◆ **REQUIRED WORK**: What you give back should match the entries below character for character.

──────── DATA EXCERPTS

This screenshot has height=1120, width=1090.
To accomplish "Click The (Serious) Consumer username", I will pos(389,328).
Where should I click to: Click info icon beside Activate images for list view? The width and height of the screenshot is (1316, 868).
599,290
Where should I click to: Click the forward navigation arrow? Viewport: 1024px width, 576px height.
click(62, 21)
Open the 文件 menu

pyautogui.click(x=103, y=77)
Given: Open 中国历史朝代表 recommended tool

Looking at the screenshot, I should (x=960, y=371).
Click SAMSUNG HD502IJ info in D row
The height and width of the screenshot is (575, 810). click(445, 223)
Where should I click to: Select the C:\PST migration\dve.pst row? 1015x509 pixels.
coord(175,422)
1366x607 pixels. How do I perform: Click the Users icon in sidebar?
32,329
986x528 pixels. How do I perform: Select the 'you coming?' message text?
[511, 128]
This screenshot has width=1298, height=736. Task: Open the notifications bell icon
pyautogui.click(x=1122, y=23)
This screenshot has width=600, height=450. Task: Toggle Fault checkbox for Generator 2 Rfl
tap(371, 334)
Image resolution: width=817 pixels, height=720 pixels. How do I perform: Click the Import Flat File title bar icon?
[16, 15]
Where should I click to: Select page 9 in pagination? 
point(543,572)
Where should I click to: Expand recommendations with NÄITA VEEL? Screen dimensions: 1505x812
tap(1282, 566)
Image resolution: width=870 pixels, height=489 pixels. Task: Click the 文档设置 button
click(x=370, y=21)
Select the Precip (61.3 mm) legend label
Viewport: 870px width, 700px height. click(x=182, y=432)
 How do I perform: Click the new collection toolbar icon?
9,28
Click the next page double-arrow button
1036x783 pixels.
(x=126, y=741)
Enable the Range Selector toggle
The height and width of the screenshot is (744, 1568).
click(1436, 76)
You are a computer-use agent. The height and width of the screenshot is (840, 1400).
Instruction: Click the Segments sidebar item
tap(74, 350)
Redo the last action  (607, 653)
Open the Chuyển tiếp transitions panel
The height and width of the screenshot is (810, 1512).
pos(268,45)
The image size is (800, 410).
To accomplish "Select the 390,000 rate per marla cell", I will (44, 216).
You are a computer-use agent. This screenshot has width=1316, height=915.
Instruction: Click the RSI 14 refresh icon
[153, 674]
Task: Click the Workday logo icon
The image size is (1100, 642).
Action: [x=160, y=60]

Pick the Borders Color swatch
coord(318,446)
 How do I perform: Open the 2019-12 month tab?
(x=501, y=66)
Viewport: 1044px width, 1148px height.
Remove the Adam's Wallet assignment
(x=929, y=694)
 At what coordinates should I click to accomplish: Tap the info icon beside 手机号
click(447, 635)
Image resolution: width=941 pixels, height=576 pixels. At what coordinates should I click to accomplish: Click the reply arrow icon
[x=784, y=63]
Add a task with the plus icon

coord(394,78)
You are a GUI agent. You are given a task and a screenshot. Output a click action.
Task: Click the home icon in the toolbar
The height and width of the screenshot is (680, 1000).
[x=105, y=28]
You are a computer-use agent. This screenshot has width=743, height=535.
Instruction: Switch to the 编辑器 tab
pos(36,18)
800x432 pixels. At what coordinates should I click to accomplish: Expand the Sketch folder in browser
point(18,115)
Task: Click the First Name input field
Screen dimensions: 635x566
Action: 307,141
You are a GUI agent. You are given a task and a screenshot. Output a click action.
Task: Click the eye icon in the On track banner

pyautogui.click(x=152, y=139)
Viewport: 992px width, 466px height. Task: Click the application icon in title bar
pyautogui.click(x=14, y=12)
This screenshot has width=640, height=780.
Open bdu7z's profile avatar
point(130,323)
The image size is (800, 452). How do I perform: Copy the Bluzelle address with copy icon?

────────────────

◆ **PROBLEM SOLUTION**:
This screenshot has height=1120, width=1090.
To accomplish "Click The (Serious) Consumer username", I will pos(389,328).
Where should I click to: Click info icon beside Activate images for list view? The width and height of the screenshot is (1316, 868).
599,290
Where should I click to: Click the forward navigation arrow? Viewport: 1024px width, 576px height.
click(62, 21)
Open the 文件 menu

pyautogui.click(x=103, y=77)
Given: Open 中国历史朝代表 recommended tool

Looking at the screenshot, I should (x=960, y=371).
Click SAMSUNG HD502IJ info in D row
The height and width of the screenshot is (575, 810). click(445, 223)
Where should I click to: Select the C:\PST migration\dve.pst row? 1015x509 pixels.
coord(175,422)
1366x607 pixels. How do I perform: Click the Users icon in sidebar?
32,329
986x528 pixels. How do I perform: Select the 'you coming?' message text?
[511, 128]
This screenshot has width=1298, height=736. Task: Open the notifications bell icon
pyautogui.click(x=1122, y=23)
This screenshot has width=600, height=450. Task: Toggle Fault checkbox for Generator 2 Rfl
tap(371, 334)
Image resolution: width=817 pixels, height=720 pixels. How do I perform: Click the Import Flat File title bar icon?
[16, 15]
Where should I click to: Select page 9 in pagination? 
point(543,572)
Where should I click to: Expand recommendations with NÄITA VEEL? Screen dimensions: 1505x812
tap(1282, 566)
Image resolution: width=870 pixels, height=489 pixels. Task: Click the 文档设置 button
click(x=370, y=21)
Select the Precip (61.3 mm) legend label
Viewport: 870px width, 700px height. click(x=182, y=432)
 How do I perform: Click the new collection toolbar icon?
9,28
Click the next page double-arrow button
1036x783 pixels.
(x=126, y=741)
Enable the Range Selector toggle
The height and width of the screenshot is (744, 1568).
click(1436, 76)
You are a computer-use agent. The height and width of the screenshot is (840, 1400).
Instruction: Click the Segments sidebar item
tap(74, 350)
Redo the last action  (607, 653)
Open the Chuyển tiếp transitions panel
The height and width of the screenshot is (810, 1512).
pos(268,45)
The image size is (800, 410).
To accomplish "Select the 390,000 rate per marla cell", I will (44, 216).
You are a computer-use agent. This screenshot has width=1316, height=915.
Instruction: Click the RSI 14 refresh icon
[153, 674]
Task: Click the Workday logo icon
The image size is (1100, 642).
Action: [x=160, y=60]

Pick the Borders Color swatch
coord(318,446)
 How do I perform: Open the 2019-12 month tab?
(x=501, y=66)
Viewport: 1044px width, 1148px height.
Remove the Adam's Wallet assignment
(x=929, y=694)
 At what coordinates should I click to accomplish: Tap the info icon beside 手机号
click(447, 635)
Image resolution: width=941 pixels, height=576 pixels. At what coordinates should I click to accomplish: Click the reply arrow icon
[x=784, y=63]
Add a task with the plus icon

coord(394,78)
You are a GUI agent. You are given a task and a screenshot. Output a click action.
Task: Click the home icon in the toolbar
The height and width of the screenshot is (680, 1000).
[x=105, y=28]
You are a computer-use agent. This screenshot has width=743, height=535.
Instruction: Switch to the 编辑器 tab
pos(36,18)
800x432 pixels. At what coordinates should I click to accomplish: Expand the Sketch folder in browser
point(18,115)
Task: Click the First Name input field
Screen dimensions: 635x566
Action: 307,141
You are a GUI agent. You are given a task and a screenshot. Output a click action.
Task: Click the eye icon in the On track banner

pyautogui.click(x=152, y=139)
Viewport: 992px width, 466px height. Task: Click the application icon in title bar
pyautogui.click(x=14, y=12)
This screenshot has width=640, height=780.
Open bdu7z's profile avatar
point(130,323)
The image size is (800, 452). How do I perform: Copy the Bluzelle address with copy icon?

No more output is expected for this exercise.